-- SOURCE RECORDS --
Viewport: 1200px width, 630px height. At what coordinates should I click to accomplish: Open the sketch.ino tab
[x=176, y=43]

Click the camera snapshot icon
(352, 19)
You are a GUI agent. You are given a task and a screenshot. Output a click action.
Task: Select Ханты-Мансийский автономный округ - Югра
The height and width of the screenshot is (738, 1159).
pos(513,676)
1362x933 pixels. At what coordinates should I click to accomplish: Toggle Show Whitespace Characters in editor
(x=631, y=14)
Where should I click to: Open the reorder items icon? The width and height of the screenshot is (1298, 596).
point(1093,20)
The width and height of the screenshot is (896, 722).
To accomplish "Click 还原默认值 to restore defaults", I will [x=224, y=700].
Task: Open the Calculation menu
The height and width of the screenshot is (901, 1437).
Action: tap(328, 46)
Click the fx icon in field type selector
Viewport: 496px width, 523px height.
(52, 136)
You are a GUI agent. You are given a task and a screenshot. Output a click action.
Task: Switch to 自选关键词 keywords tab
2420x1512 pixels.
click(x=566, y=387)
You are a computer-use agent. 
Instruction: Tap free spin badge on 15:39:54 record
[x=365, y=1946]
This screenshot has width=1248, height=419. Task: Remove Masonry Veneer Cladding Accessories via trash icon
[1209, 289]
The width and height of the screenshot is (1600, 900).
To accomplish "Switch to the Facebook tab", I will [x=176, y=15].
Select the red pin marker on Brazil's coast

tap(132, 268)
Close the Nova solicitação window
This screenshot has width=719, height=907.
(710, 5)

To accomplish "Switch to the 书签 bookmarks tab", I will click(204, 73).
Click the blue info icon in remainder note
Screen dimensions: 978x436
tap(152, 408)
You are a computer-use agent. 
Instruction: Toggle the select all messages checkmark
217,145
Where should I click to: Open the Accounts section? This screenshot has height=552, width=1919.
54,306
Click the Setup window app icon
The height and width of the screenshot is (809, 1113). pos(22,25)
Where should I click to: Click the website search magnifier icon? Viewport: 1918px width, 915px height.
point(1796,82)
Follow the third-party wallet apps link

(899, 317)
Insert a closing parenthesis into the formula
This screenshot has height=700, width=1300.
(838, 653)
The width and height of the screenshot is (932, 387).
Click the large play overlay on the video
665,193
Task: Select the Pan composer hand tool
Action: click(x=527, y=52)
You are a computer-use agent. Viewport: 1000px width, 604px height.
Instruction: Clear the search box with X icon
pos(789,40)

-- AIM OF THE TASK --
Copy the entries word for word. Leave nothing out.

-- RESPONSE BELOW --
Viewport: 1200px width, 630px height. At what coordinates should I click to accomplish: Open the sketch.ino tab
[x=176, y=43]

Click the camera snapshot icon
(352, 19)
You are a GUI agent. You are given a task and a screenshot. Output a click action.
Task: Select Ханты-Мансийский автономный округ - Югра
The height and width of the screenshot is (738, 1159).
pos(513,676)
1362x933 pixels. At what coordinates should I click to accomplish: Toggle Show Whitespace Characters in editor
(x=631, y=14)
Where should I click to: Open the reorder items icon? The width and height of the screenshot is (1298, 596).
point(1093,20)
The width and height of the screenshot is (896, 722).
To accomplish "Click 还原默认值 to restore defaults", I will [x=224, y=700].
Task: Open the Calculation menu
The height and width of the screenshot is (901, 1437).
Action: tap(328, 46)
Click the fx icon in field type selector
Viewport: 496px width, 523px height.
(52, 136)
You are a GUI agent. You are given a task and a screenshot. Output a click action.
Task: Switch to 自选关键词 keywords tab
2420x1512 pixels.
click(x=566, y=387)
You are a computer-use agent. 
Instruction: Tap free spin badge on 15:39:54 record
[x=365, y=1946]
This screenshot has width=1248, height=419. Task: Remove Masonry Veneer Cladding Accessories via trash icon
[1209, 289]
The width and height of the screenshot is (1600, 900).
To accomplish "Switch to the Facebook tab", I will [x=176, y=15].
Select the red pin marker on Brazil's coast

tap(132, 268)
Close the Nova solicitação window
This screenshot has width=719, height=907.
(710, 5)

To accomplish "Switch to the 书签 bookmarks tab", I will click(204, 73).
Click the blue info icon in remainder note
Screen dimensions: 978x436
tap(152, 408)
You are a computer-use agent. 
Instruction: Toggle the select all messages checkmark
217,145
Where should I click to: Open the Accounts section? This screenshot has height=552, width=1919.
54,306
Click the Setup window app icon
The height and width of the screenshot is (809, 1113). pos(22,25)
Where should I click to: Click the website search magnifier icon? Viewport: 1918px width, 915px height.
point(1796,82)
Follow the third-party wallet apps link

(899, 317)
Insert a closing parenthesis into the formula
This screenshot has height=700, width=1300.
(838, 653)
The width and height of the screenshot is (932, 387).
Click the large play overlay on the video
665,193
Task: Select the Pan composer hand tool
Action: click(x=527, y=52)
You are a computer-use agent. Viewport: 1000px width, 604px height.
Instruction: Clear the search box with X icon
pos(789,40)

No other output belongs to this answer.